You've made it through 40 weeks of pregnancy, endless hours of labor, and all the way to your six week postpartum check-up where the doctor gives you the thumbs up to resume physical activity — including sex. While your partner smiles ear-to-ear in the corner of the exam room, you may be wondering just how this is going to play out. Although you've been cleared, you may have some concerns about what sex will feel like now that you have given birth. Before jumping right back into hot and heavy grinding, consider the best postpartum sex positions to keep you comfortable and satisfied.
Every woman's body is different, and after giving birth it may take some time and experimentation before sex feels exactly right again. As Mayo Clinic suggested, you should take sex slow to ease any post-birth discrmfort. Even starting with something simple like cuddling and kissing can help you build up the intensity of stimulation. Don't put too much pressure on yourself to perform like you used to before having a child. Being patient and trying out different positions are part of the process in learning what your body can and can't handle in the postpartum phase.
Once your doctor waves the flag for you to get back to business in the bedroom, get creative with these seven sex positions for postpartum moms and see what works for you.
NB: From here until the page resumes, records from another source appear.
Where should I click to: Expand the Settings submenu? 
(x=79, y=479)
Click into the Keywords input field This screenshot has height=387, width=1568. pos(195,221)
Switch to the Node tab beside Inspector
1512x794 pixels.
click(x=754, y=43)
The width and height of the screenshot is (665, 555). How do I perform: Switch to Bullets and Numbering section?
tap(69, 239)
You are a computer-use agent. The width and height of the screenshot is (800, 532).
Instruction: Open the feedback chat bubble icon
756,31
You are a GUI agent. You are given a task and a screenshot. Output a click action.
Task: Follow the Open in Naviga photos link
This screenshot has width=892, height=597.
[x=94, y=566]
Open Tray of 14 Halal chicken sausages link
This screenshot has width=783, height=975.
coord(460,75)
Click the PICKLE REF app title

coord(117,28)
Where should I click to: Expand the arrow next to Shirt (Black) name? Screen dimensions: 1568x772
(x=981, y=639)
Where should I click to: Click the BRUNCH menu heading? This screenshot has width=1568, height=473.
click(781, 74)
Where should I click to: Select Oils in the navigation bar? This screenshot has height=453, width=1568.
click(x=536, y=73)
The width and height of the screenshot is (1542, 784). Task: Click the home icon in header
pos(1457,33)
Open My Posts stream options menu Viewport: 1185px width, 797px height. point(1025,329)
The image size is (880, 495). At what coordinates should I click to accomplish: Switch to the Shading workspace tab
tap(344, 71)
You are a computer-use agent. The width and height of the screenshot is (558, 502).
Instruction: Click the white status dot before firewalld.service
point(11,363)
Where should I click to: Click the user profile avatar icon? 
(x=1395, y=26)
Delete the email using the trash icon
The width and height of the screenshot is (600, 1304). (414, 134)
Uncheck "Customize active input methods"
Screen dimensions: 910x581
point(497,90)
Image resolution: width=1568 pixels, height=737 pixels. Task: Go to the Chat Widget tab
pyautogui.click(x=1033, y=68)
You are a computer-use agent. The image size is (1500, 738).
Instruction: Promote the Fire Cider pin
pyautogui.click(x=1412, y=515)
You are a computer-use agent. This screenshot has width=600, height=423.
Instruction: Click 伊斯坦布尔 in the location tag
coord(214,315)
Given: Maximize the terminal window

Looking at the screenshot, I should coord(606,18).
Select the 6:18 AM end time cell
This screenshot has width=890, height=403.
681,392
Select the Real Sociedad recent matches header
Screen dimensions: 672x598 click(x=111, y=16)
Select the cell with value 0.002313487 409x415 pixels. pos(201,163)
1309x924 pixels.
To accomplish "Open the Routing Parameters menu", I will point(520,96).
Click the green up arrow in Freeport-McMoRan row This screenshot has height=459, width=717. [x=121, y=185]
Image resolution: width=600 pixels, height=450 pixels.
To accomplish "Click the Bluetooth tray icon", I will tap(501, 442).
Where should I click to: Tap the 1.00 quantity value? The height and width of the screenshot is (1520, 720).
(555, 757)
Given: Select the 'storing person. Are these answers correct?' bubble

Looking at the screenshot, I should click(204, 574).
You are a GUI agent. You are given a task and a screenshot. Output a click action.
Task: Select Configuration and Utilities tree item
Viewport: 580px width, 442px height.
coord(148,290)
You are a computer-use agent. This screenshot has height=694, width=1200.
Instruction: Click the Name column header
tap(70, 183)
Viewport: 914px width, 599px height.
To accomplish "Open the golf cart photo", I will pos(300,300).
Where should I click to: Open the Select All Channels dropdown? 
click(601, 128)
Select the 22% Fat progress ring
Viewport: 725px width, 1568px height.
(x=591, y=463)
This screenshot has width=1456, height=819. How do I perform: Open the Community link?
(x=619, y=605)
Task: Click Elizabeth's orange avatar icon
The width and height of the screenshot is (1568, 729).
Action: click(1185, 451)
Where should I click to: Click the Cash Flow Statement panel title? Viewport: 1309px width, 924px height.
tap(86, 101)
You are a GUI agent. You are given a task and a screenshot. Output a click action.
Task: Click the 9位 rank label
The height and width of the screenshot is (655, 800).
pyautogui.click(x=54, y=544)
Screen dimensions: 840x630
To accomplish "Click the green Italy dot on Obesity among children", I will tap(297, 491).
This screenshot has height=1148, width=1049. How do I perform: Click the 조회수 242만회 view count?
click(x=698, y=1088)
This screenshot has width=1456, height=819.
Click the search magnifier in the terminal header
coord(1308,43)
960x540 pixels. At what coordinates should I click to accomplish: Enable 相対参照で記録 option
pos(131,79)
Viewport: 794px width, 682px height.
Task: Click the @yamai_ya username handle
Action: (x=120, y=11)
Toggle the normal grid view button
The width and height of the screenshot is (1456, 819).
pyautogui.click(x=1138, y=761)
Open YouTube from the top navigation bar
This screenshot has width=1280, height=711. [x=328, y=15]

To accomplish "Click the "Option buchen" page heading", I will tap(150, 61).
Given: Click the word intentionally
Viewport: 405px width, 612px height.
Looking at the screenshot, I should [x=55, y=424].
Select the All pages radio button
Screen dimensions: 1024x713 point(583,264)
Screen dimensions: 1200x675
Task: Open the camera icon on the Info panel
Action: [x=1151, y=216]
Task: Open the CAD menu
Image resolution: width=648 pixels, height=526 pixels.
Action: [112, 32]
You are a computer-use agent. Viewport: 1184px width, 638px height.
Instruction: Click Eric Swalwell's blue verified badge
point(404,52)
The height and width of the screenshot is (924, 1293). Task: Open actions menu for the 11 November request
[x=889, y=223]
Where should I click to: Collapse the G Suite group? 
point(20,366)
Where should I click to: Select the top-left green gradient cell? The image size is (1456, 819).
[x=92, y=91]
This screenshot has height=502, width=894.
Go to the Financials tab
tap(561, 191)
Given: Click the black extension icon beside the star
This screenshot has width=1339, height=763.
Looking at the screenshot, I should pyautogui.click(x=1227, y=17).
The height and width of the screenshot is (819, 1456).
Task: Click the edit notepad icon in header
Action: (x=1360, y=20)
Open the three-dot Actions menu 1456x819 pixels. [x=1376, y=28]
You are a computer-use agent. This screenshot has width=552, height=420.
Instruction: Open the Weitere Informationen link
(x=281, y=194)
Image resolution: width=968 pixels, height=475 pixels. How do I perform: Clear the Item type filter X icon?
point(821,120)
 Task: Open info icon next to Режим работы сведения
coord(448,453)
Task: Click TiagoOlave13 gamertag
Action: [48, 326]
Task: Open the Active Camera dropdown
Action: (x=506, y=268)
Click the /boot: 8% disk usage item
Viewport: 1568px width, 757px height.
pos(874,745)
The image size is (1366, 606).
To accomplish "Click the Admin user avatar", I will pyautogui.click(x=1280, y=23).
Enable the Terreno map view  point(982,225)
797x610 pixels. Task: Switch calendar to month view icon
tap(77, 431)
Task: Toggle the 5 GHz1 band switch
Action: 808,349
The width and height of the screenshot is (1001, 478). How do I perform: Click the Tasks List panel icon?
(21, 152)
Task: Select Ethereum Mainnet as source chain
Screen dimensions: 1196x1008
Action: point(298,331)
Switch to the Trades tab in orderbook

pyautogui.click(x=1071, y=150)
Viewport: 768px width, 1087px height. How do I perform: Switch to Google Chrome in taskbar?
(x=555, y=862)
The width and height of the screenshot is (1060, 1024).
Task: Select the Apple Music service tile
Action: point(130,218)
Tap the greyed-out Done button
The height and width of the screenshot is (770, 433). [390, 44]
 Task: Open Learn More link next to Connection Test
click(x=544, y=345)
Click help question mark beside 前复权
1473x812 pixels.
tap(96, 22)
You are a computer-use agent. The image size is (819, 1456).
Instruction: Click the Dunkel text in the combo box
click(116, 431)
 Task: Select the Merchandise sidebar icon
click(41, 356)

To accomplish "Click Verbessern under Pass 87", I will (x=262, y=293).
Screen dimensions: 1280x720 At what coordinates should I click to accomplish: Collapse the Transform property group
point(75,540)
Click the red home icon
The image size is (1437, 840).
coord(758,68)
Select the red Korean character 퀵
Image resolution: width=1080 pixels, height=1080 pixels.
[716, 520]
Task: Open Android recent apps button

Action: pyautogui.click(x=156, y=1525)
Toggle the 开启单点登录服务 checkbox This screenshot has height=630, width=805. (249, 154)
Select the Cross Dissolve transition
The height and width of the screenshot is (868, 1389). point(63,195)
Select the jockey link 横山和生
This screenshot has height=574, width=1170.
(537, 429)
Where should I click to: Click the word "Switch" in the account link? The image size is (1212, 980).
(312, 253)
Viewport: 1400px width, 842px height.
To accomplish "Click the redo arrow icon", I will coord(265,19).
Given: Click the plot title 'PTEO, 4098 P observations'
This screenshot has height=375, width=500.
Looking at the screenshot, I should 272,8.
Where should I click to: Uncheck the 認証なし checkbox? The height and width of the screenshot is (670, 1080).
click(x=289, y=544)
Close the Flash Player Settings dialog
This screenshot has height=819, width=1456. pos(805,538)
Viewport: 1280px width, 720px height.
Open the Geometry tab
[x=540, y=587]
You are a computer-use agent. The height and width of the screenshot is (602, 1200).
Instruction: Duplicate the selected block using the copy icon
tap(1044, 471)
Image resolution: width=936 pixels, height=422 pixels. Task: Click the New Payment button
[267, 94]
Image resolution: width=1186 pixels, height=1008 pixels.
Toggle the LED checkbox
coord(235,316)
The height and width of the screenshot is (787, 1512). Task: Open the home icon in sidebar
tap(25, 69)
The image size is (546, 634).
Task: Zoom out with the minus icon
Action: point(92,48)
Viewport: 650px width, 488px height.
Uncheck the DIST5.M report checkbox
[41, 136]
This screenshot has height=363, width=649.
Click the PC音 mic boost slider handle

When having sex after baby, it's best to take things slow. Missionary position is a good start to test your level of pain or comfort of doing the deed. This position serves most postpartum women well, even those who've suffered tears. But as pelvic floor physiotherapist Julia Di Paolo cautioned on Maternal Goddess, missionary is not for women recovering from a C-section, since it can pull at the stitches.
Lying on your side is a great way to make sure your stomach is protected during sex. With the guy entering from behind, this is a great choice for those who have had a C-section and may be worried about putting pressure on the incisions. As Everyday Health recommended, remember to take things slow at first and see how your body responds.
To stay in control of the penetration and speed, try woman on top. Whether both of you are lying down or sitting up, this position puts less pressure on your body and allows you to experiment with how much your body is ready to handle sexually, according to What To Expect's website.
As Women's Day pointed out, many women report a pinching feeling in their scar tissue during postpartum sex, so a position that reduces the amount of pressure at the scar site is optimal. Try doggy pillow, which is doggy style using a pile of pillows as support (and comfort) under the stomach of the woman.
To keep all pressure off the front of your body, try the bed edge position, as recommended by iDiva's website. By scooting the bottom half of your body all the way to the edge of the bed, your partner can stand or kneel without putting any weight on your body.
Sometimes, the same tricks you used during pregnancy can work after birth as well. To avoid contact and pressure, climb on the couch so you can rest your arms on the back, while kneeling on the cushions, and your partner can enter from behind. This puts you in a more upright position than doggy style and nothing is touching your stomach.
If you've tried different positions and sex is still too uncomfortable for you, it's possible you just need a little more time to heal. As Mayo Clinic suggested, you can rely on oral or manual stimulation until you are ready for penetration. Go back to basics and enjoy the many realms of sex and intimacy with your partner by taking the pressure off of the experience and going with the flow.